YOUR GOAL: Repeat only the stretch of lines below that runs from the line with "Instruction: Open the Bennett character image" through the line with "You are a computer-use agent. Image resolution: width=800", unaltered.

-- DATA EXTRACT follows --

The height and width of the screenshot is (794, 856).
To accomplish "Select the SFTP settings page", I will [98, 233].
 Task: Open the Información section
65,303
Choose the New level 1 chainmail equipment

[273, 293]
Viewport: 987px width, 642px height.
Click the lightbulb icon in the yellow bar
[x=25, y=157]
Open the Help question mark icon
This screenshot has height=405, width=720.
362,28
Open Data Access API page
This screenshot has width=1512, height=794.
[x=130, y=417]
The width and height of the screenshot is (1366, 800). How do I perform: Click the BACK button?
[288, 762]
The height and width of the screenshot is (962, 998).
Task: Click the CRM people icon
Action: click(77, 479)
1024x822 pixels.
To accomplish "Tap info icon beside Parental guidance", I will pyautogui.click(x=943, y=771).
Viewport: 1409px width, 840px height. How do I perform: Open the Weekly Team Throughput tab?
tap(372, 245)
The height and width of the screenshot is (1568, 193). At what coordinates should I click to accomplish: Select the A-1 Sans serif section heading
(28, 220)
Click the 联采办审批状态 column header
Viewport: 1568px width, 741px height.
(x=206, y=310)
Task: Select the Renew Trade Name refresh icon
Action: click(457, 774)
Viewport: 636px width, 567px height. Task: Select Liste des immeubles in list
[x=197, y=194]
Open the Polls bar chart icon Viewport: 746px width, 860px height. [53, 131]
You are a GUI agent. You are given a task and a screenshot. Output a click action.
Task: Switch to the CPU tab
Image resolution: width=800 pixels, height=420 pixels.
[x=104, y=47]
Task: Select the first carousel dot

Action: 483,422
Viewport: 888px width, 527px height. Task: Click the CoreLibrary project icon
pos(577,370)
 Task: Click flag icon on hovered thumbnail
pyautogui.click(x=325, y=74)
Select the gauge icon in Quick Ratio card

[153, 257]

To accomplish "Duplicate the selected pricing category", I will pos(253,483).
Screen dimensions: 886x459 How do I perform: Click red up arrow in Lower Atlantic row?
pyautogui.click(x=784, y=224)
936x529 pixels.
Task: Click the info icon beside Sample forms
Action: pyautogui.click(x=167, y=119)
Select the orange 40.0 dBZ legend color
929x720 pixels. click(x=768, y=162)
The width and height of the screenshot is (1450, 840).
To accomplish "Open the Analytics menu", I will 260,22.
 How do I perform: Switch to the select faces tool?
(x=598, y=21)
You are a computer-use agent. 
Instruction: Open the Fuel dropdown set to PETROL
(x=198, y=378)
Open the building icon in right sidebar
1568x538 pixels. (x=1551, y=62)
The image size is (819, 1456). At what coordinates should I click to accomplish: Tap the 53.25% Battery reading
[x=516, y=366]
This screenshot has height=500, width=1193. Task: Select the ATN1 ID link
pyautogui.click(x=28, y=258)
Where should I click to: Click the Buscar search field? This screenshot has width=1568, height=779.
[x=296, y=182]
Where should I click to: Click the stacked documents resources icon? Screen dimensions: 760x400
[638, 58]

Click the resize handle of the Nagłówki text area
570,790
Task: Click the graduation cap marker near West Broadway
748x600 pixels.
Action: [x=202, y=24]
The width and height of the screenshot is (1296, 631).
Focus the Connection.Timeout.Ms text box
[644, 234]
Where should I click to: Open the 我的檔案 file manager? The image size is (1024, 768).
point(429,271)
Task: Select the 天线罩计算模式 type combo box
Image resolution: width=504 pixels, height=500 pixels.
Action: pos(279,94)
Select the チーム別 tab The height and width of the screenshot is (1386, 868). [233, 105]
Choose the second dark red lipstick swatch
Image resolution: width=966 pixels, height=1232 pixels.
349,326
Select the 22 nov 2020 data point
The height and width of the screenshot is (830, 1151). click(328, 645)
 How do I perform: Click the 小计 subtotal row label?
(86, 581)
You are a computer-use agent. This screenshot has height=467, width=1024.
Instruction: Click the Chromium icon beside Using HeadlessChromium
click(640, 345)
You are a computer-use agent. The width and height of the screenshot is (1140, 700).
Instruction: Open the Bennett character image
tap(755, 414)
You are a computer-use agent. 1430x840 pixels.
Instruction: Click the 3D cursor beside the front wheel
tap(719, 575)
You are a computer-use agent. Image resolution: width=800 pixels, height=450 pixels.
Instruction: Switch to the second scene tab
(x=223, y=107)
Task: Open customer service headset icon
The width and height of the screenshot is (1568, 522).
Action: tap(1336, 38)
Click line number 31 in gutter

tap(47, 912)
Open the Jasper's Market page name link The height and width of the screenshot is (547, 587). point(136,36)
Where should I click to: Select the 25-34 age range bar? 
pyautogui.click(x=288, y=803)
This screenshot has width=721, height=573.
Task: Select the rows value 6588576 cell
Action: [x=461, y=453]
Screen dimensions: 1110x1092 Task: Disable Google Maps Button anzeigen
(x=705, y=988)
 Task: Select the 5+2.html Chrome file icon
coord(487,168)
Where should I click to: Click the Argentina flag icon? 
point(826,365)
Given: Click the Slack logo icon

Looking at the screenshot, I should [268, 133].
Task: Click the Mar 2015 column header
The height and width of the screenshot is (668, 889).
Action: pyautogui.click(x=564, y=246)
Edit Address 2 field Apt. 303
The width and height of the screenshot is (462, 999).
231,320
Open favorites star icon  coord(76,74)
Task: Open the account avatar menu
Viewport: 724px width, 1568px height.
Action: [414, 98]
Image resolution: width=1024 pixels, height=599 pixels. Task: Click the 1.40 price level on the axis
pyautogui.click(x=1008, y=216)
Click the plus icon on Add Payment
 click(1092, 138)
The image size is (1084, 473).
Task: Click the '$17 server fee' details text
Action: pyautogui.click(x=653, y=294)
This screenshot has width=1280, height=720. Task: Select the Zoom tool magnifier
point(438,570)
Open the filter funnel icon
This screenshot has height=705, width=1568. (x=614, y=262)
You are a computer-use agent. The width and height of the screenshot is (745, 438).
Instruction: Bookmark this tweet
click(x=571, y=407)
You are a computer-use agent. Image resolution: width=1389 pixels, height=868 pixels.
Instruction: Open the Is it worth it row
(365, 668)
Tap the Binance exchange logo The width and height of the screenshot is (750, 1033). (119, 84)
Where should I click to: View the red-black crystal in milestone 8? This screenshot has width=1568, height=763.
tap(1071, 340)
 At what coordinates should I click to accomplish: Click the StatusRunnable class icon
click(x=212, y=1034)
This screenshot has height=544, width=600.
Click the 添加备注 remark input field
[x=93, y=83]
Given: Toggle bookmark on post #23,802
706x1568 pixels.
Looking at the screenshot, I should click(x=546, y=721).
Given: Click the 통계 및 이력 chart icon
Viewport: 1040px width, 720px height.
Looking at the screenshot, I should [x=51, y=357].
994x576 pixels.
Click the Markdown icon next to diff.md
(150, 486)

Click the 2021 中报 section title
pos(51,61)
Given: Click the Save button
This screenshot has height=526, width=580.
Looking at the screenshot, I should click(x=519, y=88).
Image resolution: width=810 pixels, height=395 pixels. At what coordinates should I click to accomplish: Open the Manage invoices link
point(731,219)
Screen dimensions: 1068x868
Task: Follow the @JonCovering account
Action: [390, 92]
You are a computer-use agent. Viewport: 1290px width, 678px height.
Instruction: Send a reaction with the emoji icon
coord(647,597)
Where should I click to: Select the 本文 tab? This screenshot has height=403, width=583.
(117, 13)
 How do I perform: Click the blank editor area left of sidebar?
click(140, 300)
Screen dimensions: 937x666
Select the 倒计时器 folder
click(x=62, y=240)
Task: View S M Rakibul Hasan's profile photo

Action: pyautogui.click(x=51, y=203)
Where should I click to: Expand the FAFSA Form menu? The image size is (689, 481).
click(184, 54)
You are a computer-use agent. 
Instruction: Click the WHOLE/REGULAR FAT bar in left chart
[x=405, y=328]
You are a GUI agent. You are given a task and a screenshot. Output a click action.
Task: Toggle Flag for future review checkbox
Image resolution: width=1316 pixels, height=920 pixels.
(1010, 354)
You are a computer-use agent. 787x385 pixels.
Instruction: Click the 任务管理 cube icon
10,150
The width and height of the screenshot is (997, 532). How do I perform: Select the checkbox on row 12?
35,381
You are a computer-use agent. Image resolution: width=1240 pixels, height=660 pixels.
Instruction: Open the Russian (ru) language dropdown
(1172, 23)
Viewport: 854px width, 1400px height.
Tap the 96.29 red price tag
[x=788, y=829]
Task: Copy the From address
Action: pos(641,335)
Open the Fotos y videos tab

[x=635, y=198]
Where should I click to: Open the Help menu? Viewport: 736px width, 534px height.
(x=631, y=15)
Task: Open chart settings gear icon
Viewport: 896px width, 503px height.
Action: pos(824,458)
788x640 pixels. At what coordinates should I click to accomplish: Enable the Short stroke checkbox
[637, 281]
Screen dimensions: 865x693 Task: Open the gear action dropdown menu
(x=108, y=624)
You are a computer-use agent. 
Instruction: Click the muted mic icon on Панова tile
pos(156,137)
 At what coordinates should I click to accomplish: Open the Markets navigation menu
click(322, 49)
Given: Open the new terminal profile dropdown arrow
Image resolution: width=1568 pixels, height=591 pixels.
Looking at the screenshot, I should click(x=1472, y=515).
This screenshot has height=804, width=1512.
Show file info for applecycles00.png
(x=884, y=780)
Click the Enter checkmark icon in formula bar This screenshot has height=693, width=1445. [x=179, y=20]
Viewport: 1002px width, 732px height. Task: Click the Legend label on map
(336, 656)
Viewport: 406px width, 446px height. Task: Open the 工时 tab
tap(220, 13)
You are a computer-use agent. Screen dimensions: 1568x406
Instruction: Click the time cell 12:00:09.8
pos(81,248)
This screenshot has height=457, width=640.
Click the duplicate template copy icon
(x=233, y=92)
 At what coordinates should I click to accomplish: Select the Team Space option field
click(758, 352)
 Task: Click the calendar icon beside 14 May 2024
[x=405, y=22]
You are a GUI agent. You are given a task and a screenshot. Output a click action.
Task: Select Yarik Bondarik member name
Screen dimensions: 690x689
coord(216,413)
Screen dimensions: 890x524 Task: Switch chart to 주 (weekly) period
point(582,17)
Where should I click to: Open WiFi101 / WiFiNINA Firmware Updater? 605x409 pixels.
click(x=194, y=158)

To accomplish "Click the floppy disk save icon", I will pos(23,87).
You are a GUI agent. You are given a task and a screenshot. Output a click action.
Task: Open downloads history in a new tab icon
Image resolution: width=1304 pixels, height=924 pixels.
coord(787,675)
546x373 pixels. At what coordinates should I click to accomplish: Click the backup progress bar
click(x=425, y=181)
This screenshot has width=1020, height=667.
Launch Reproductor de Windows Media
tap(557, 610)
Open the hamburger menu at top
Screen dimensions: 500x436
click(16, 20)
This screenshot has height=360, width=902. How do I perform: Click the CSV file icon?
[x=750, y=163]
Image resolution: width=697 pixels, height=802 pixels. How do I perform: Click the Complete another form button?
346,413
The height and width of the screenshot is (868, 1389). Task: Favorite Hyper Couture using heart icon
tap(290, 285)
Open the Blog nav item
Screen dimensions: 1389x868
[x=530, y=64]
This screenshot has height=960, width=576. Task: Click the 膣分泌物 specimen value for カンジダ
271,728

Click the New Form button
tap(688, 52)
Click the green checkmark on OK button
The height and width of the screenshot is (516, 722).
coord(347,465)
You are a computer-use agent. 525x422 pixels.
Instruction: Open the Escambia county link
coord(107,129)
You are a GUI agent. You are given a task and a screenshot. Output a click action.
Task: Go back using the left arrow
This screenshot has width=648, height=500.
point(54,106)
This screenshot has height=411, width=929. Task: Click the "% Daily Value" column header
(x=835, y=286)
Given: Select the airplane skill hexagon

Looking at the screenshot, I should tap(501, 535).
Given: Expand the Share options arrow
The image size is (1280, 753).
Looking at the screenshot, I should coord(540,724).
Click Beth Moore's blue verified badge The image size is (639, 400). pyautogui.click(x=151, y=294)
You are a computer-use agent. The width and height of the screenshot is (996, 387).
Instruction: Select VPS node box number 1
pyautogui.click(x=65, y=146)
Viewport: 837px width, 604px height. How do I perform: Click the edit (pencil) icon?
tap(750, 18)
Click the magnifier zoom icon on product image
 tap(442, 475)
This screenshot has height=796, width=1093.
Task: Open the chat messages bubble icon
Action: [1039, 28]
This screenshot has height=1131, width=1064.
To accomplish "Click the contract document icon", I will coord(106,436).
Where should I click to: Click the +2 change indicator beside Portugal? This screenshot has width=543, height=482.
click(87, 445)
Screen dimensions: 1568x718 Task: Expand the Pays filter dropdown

-- DATA EXTRACT concluded --

RESPONSE BOX:
Instruction: Open the Bennett character image
tap(755, 414)
You are a computer-use agent. 1430x840 pixels.
Instruction: Click the 3D cursor beside the front wheel
tap(719, 575)
You are a computer-use agent. Image resolution: width=800 pixels, height=450 pixels.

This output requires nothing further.